Montery Rebel’s teammate, Saddle The Wind, brings a different demeanor to the pair, says Sanchez.

“Saddles is a hard working horse, too. When we first got him, he was smaller and leaner from being on the track. When he was off the track, he got fat and too lazy and refused to pull. He wanted to lag behind the other horse. I had to work with him to say, ‘No, no, no, don’t be lazy, you have to pull the buggy, you’ve got to put up with other horses.’”

Sanchez took Saddle The Wind back to the track to improve his outlook, this time with a saddle and a Thoroughbred in tow. When Sanchez worked as a lead pony rider, Saddle The Wind was his pony.

“That’s how I got him fit for pulling the buggy,” he said.

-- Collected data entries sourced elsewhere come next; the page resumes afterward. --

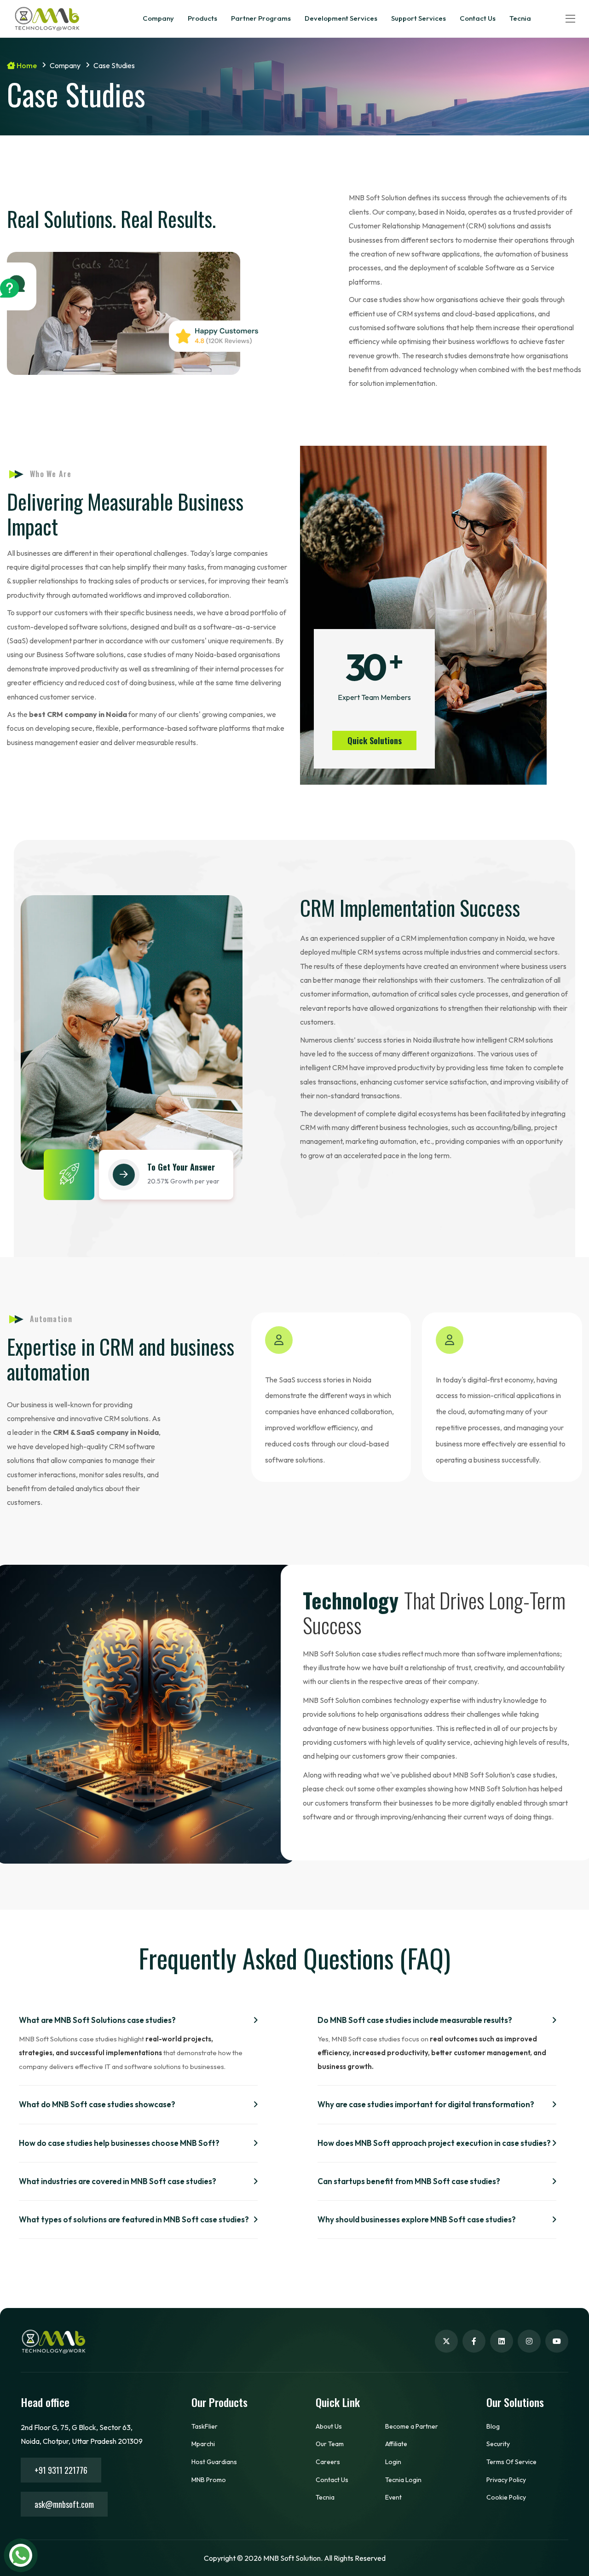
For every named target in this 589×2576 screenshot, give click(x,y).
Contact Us (478, 18)
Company (158, 18)
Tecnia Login (403, 2480)
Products (202, 18)
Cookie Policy (506, 2497)
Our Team (330, 2444)
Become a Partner (411, 2426)
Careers (328, 2462)
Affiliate (396, 2444)
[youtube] (556, 2341)
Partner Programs (261, 18)
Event (393, 2497)
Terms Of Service (511, 2462)
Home (26, 65)
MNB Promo (208, 2480)
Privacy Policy (506, 2480)
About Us (329, 2426)
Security (498, 2444)
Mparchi (203, 2444)
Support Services (418, 18)
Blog (493, 2426)
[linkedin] (501, 2341)
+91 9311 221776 (61, 2470)
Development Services (341, 18)
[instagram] (529, 2341)
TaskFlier (204, 2426)
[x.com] (446, 2341)
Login (393, 2462)
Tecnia (520, 18)
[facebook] (473, 2341)
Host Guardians (214, 2462)
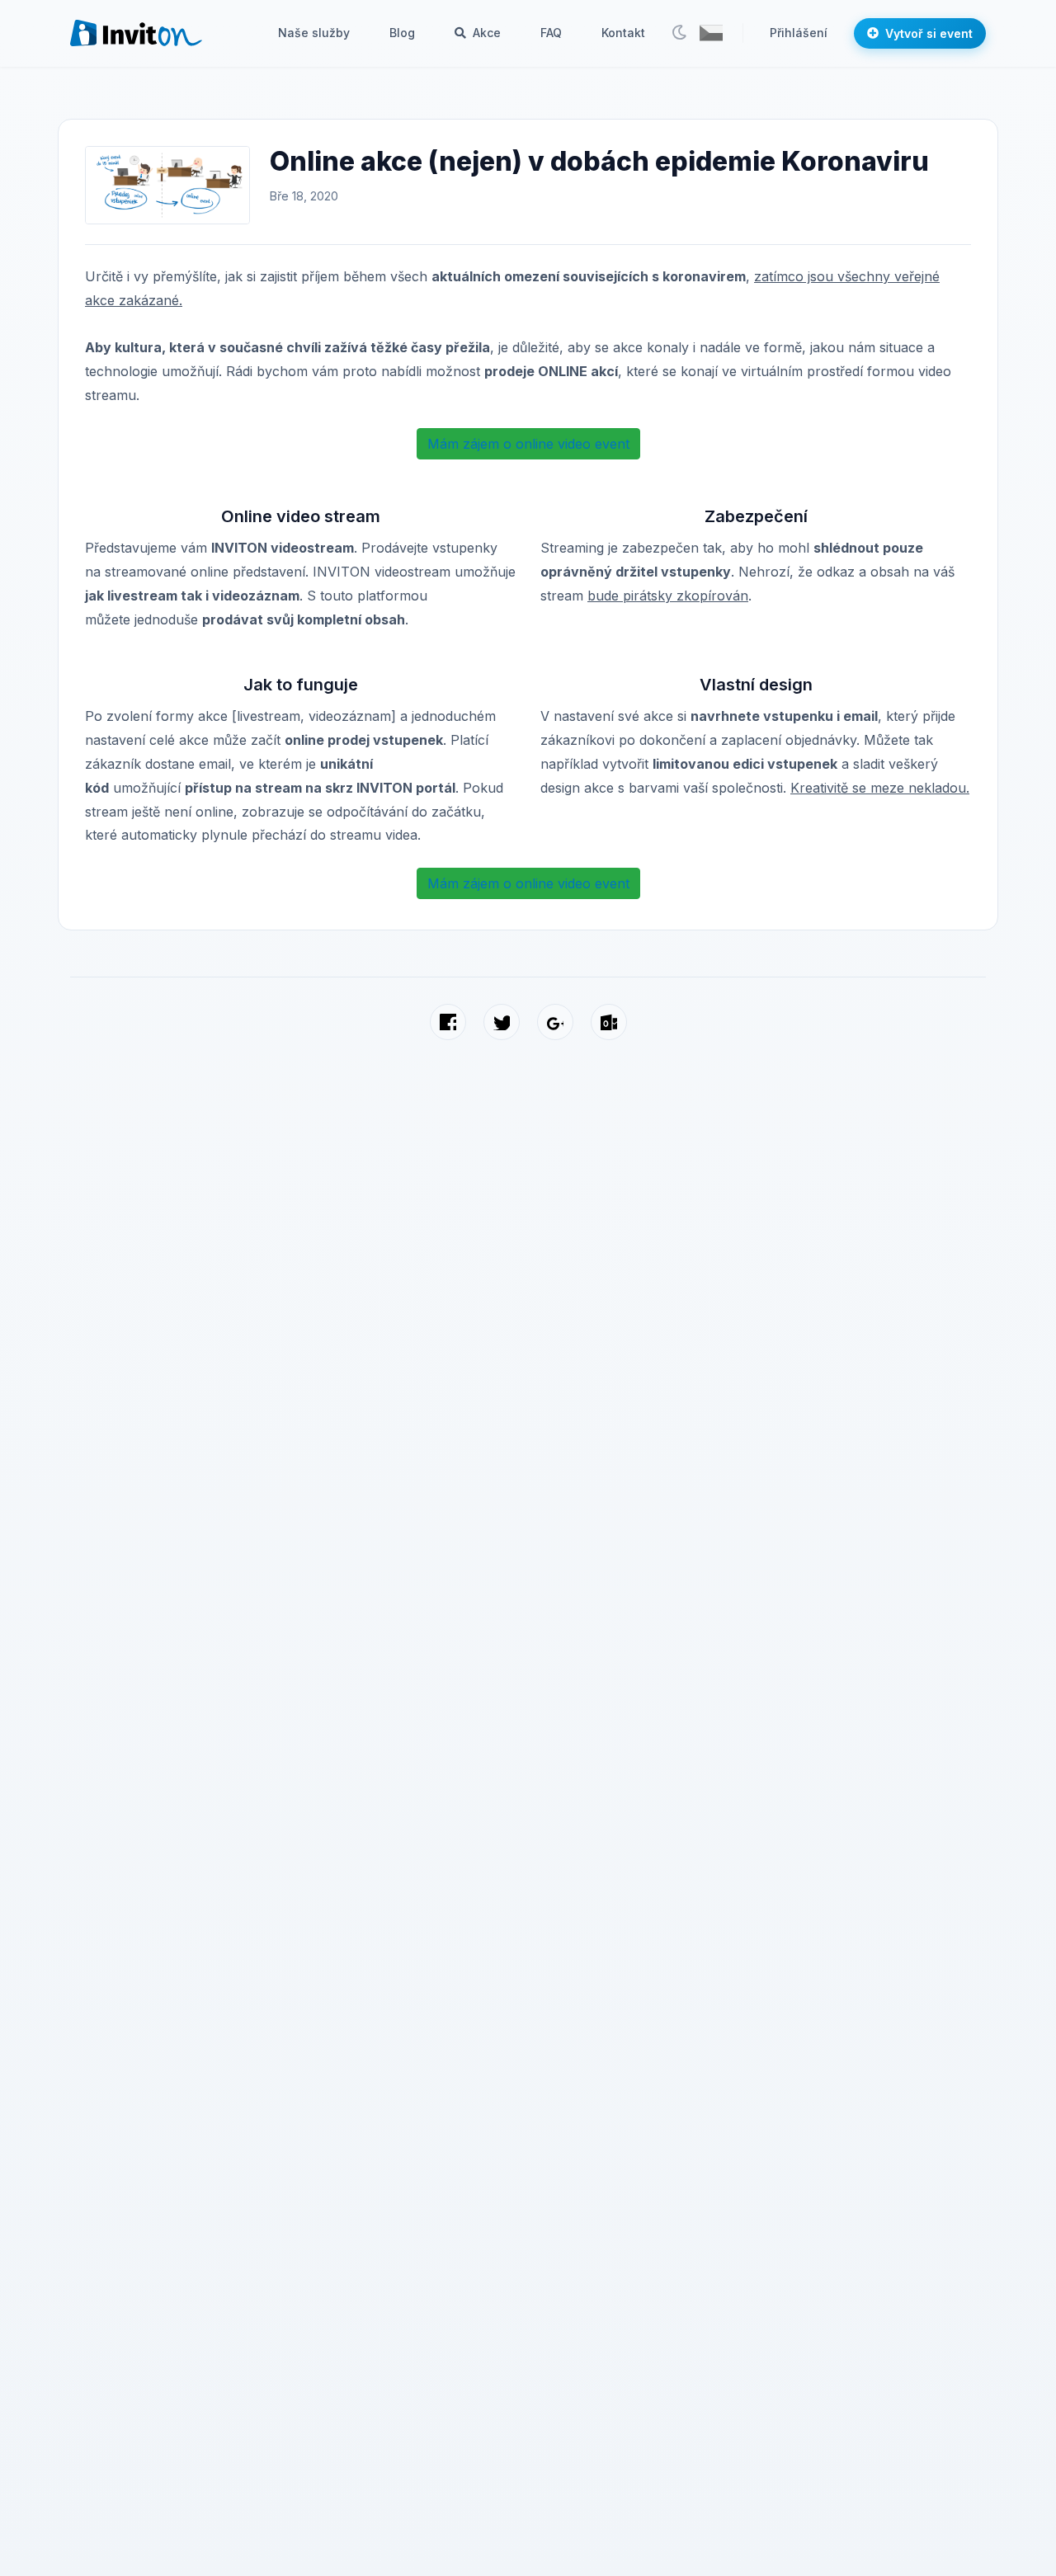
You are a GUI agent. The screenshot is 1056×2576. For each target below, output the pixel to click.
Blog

“He reminded me so much of an Arabian horse. I’m so used to the Thoroughbreds and Quarter Horses warming up in the first half-mile. Saddles, he warms up by the third horse he ponies. He was a very comfortable horse, most of the time he preferred to pace or sometimes he’d gallop in front and pace in back (legs).”

Sanchez is loyal to his equine partners, now in their second decade of work together. Monterey Rebel wins accolades for his work with the youngest of racing fans.

“He is a really sweet horse you can trust with all your heart with kids. He takes care of them, he loves kids.”

Of the occasionally reluctant Saddle The Wind, Sanchez sees only the best.

“He’s not lazy, he’s smart, he wants the other horse to pull the buggy!”